Two weeks into school and I was finished.
I hit the wall in September that I don't usually hit until June.
I love home schooling my children. But what started out as a fun adventure had somehow morphed into a crazy Ben-Hurish chariot race. Through the years we've quadrupled our number of children that need to be educated, we've added several instruments (with lessons!), not to mention ballet, basketball, art, Spanish, Friday School, etc.
I sat Dave down, on the Friday night of the second week, and told him I was pretty much finished.
He was unsure of how to take this.
He thought maybe he should quit his job and help me.
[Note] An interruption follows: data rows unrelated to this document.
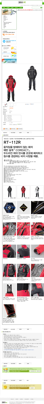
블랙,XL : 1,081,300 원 (12, 118)
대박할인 (8, 7)
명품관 (12, 7)
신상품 (4, 7)
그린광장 (20, 7)
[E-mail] (19, 402)
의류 (39, 9)
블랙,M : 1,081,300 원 (12, 116)
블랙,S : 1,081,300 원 (12, 115)
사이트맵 (31, 399)
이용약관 (21, 399)
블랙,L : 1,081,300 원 (12, 117)
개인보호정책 (27, 399)
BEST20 (16, 7)
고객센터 (16, 399)
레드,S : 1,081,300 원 (12, 120)
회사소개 (12, 399)
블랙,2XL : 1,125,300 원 (12, 119)
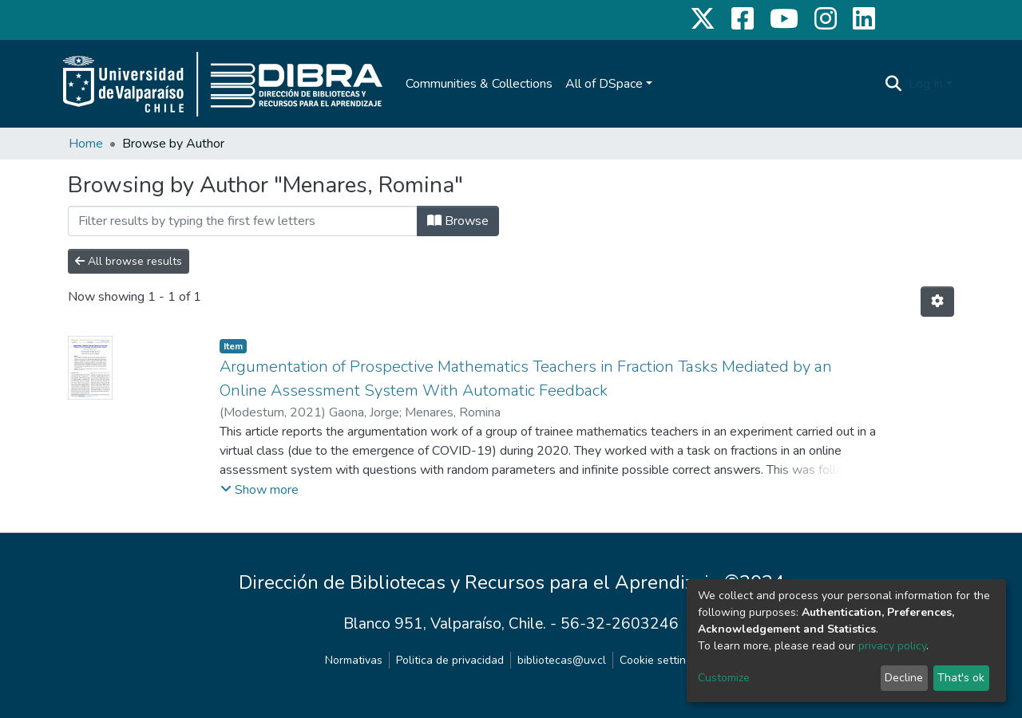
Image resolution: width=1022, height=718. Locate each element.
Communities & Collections (479, 84)
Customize (724, 677)
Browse (458, 221)
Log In (926, 84)
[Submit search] (894, 83)
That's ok (960, 677)
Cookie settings (659, 660)
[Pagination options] (937, 301)
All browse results (128, 261)
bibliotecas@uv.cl (561, 660)
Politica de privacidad (450, 660)
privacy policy (892, 645)
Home (86, 143)
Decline (904, 677)
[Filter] (243, 221)
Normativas (353, 660)
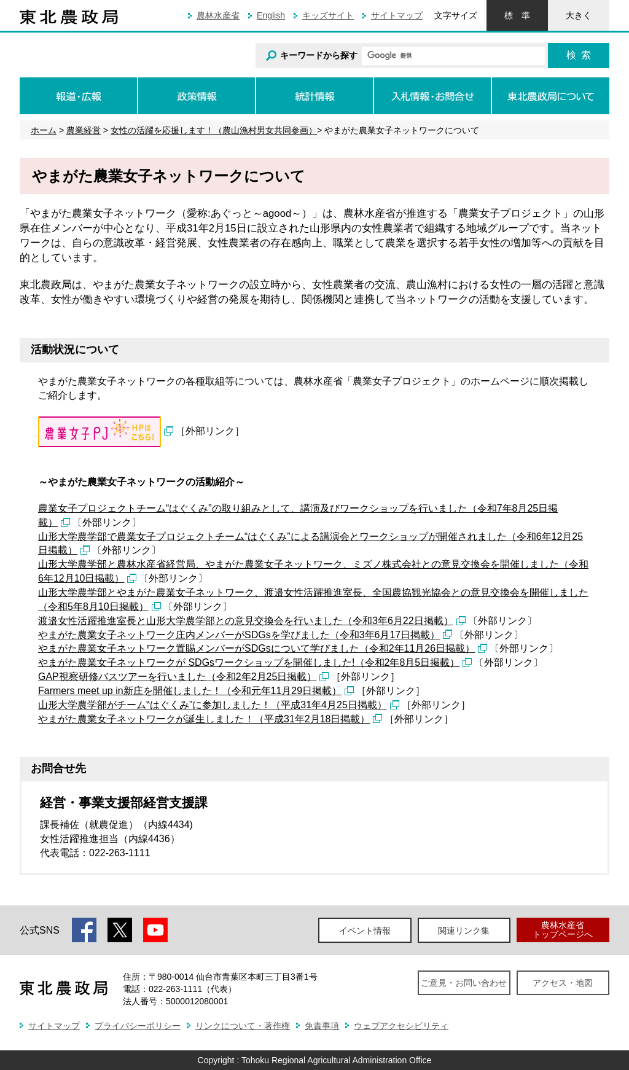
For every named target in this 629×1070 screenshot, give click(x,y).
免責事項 (322, 1026)
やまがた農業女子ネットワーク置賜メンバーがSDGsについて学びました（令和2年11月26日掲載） (256, 648)
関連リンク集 (464, 930)
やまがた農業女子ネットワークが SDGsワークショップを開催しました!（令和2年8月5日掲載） (248, 662)
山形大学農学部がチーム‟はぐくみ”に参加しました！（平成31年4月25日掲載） (212, 705)
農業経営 (83, 130)
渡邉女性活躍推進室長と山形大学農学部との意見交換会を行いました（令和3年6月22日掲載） (245, 620)
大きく (579, 15)
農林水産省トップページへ (563, 929)
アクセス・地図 (563, 983)
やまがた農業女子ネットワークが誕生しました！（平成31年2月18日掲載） (204, 719)
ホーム (44, 130)
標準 (517, 15)
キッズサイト (328, 15)
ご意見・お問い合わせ (464, 983)
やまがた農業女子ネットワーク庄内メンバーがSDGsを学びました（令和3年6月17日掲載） (239, 635)
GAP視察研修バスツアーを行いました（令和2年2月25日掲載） (177, 676)
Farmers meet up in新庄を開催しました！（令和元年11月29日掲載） (190, 690)
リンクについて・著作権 (242, 1026)
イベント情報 (365, 930)
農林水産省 (218, 15)
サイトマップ (397, 15)
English (271, 15)
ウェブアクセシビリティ (401, 1026)
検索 (578, 55)
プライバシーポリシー (138, 1026)
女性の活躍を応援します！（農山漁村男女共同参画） (214, 130)
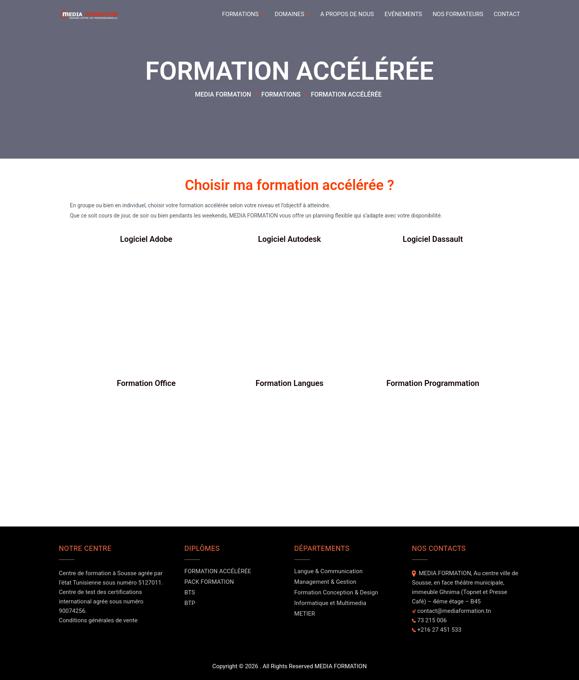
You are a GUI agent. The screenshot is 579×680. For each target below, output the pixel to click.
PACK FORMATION (209, 581)
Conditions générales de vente (98, 620)
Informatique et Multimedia (330, 603)
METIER (304, 613)
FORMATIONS (240, 14)
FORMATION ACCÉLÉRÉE (217, 571)
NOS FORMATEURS (458, 14)
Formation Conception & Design (336, 592)
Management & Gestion (325, 581)
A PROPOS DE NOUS (347, 14)
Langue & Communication (328, 571)
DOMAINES (289, 14)
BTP (189, 603)
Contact (507, 14)
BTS (189, 592)
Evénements (403, 14)
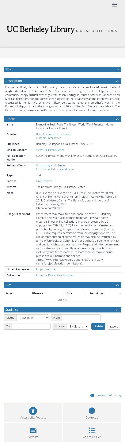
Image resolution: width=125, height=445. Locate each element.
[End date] (31, 326)
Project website (45, 269)
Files (8, 285)
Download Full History (105, 395)
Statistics (11, 310)
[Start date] (81, 317)
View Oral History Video (50, 150)
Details (10, 119)
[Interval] (77, 326)
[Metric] (32, 317)
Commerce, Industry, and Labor (55, 169)
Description (13, 81)
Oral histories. (44, 181)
This scared me into clearer thinking.
My thoughts were that we should chuck everything extracurricular.
Who cares that we've invested thousands of dollars into lessons? So what that we bought Avonlea a harp? Why does Craigslist exist if not for the superfluous harp?
Dave and I hit these thoughts back and forth rather like a lame game of badminton when suddenly, he scored. "How about asking your mom to help?"
The room pulsed with light for a minute as we paused.
My mom will be 72 next month. She still works full time and then some. Maybe she'd like to retire to my house? Hmmmmm.
Dave pounced on my uncertainty, "Go down and ask her right now." (She lives next door).
I went. I asked.
She replied, "Can you hold on for two weeks so I can give my notice?"
I fainted (in spirit if not body).
Apparently she was ready to retire, ready to jump in and help me out for a bit, ready for God's next adventure for her. However, I'm not sure who's in for the bigger adventure, her or I.
We are in our third week of togetherness. Rowan and Rose climbed into bed with me this morning and I inhaled and had an urge to throw them in the frying pan and saute them with some onion. Upon questioning I discovered that mom's been slipping them whole pickled garlic cloves. They eat them like candy at her house.
Last week she told me to clean up the Lincoln Logs and I had a crazy urge to tell her that Rosy spilled them and not me! Why should I have to clean them up! It's not fair!
She drove the kids to piano and sang Jewish songs in Hebrew at the top of her lungs the whole way home. The children were slightly traumatized and only agreed to go with her again if she gave them more pickled garlic. It's a vicious cycle my friends.
Rowan asked her if she was alive when Pompeii was buried. She wouldn't answer him. He was rather offended. "I still don't know," he said sadly.
All in all, I feel like this is how life was meant to be lived. The stories she tells, the songs she sings, the garlic she propagates, all add to the richness, the fullness, the aroma of our lives. There is a circular sense of rightness. There is a give and take that is generous yet careful of boundaries.
The wall that I was hitting has disappeared and life is a fun adventure again.
And I feel what I sometimes only know, that God loves me very much and he cares.
"Rosy if you get off of me I'll give you some pickled garlic!"